Soft Coroner

Published on December 27th, 2012



Prashant Shankarnarayan is stunned to discover that seemingly educated, modern Indians still have a million justifications for why rapes happen.

The situation – My colleague trying to decipher the reasons behind the Delhi rape case.

The observation – The Delhi rape case has shaken everybody who possesses even an iota of conscience. But my colleague’s reasoning for the rape shocked me as much as the news of the rape.

This is his take on the Delhi rape case:

“What happened was completely wrong, but such incidents happen because of the general attitude of Delhi women. The average Delhi girl is a nymphomaniac, unlike other Indian women and hence, Delhi guys are used to getting action.” (He even gave an example about how a schoolgirl used to approach his colleague in Delhi for sex. How all that Delhi women want is sex, sex and more sex!) Hence men, who are used to an environment where they are usually guaranteed regular sex, go wild when they are deprived of it. This, in turn, affects innocent women.”

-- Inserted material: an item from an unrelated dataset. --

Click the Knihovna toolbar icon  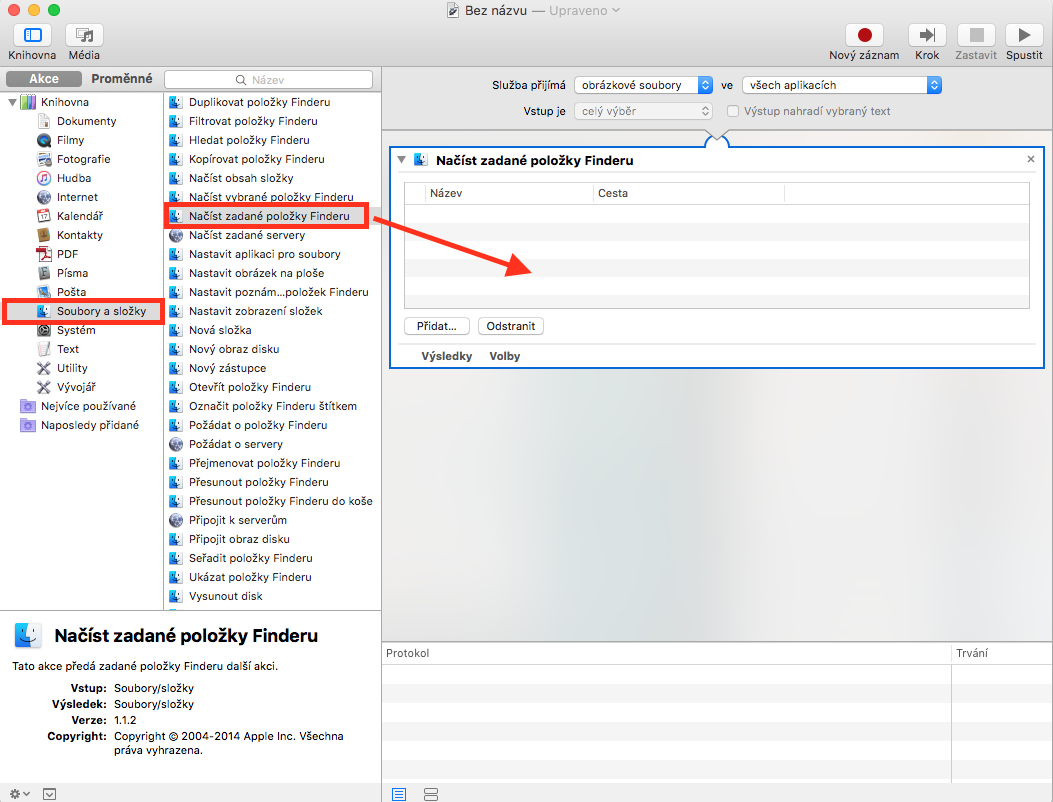[x=32, y=35]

Now this is his take on the recent Mumbai rape case of a foreigner:

“Well, that too happened for a simple reason. The government shut down the dance bars. There were many men who used to throng these dance bars to satiate their lust but now that they don’t have this outlet, they are targeting any woman they come across.”

Sadly and wrongly, my colleague conveniently put the burden of rape on women, but what shocked me is the scale of reasoning. So far we have heard the usual justifications for atrocities on women; that they wear short clothes and incite men, they have no business walking alone at night, they shouldn’t have ventured in that notorious locality in the first place, and they have become too independent and hence irreverent. But this is a whole new level.

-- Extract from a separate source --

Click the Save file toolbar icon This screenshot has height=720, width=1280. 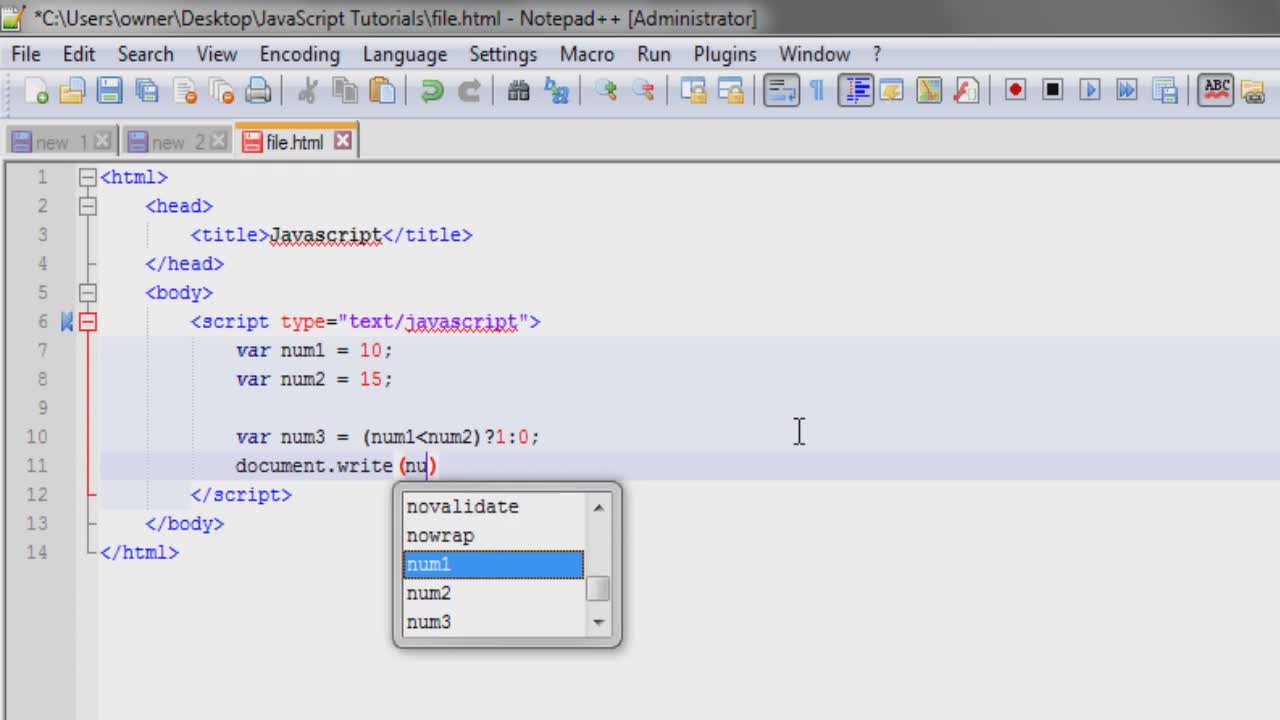109,91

The first statement shamelessly supports rape, and the second one supports trafficking and prostitution. In this case, the Delhi rape victim was not alone and it wasn’t late at night when the incident occurred. Hence, when you can’t blame the rape victim with the usual justifications, you must blame other women in general for bringing such a fate upon themselves, right? Else blame the institution for stopping women from becoming dancing objects of lust. And just like him, many other men have their own pet justifications for the existence of rape in society. So what is this fuzzy logic?

That just because we knew about one or two promiscuous women, it gives us a right to justify an innocent girl’s heinous rape? Or just because the government shut our dance bars we have a right to feel wronged and punish innocent women for the same?

The notable part is that my colleague is a decent guy, faithful to his wife, a loving father to his daughter, and I don’t remember him ever being a letch. This is exactly why women feel helpless, because sometimes, even the most educated men with liberal upbringing nurture certain reservations about women when it comes to such extreme cases.

There were many cases of women, including reporters, being molested outside India Gate during the mass protest against rape. Not so long ago, Mumbai’s policewomen were molested and their rifles were snatched by a mob that was protesting against the Bodo atrocities on Muslims. These are just two incidents that show women’s vulnerability, which is a slap on our face.

Many a time, I feel ashamed to be an Indian but sometimes I feel ashamed to be an Indian male. In a country where even educated men who don’t hail from a feudal society harbour such notions about rape victims, then what does the future hold for us?

To finish off rape we need to stop justifying rape. Candle light protests and banning tinted glasses on buses won’t change anything. Fast track courts for rape and even imposing capital punishment will punish the rapists faster, but not necessarily end the very gory concept of rape. The sick mentality to rape a woman is a condition.

And this condition could be curbed by identifying certain symptoms. Symptoms like a father abusing his wife in front of their child, an elder brother proudly indulging in eve teasing, a mother admonishing the daughter for being harassed instead of slapping the harasser. Nipping these innocuous looking things in the bud will go a long way in tackling rape.

Rape will be curbed by imposing strict laws, but it will be neutralised only by imposing strict discipline. It’s disheartening to see how a few men go to such wild extremes to justify rape. Not that they support the rapist, but they always manage to find a reason to justify rape’s existence in society.

Why is it so difficult to know that rape has no justifications? Nay, Na, Illai, Nahin, Naahi, Illa….

Prashant Shankarnarayan is a media person who is constantly on the lookout for content and auto rickshaws in Mumbai. ‘Soft Coroner’ tries to dissect situations that look innocuous at the surface but reveal uncomfortable complexities after a thorough post mortem.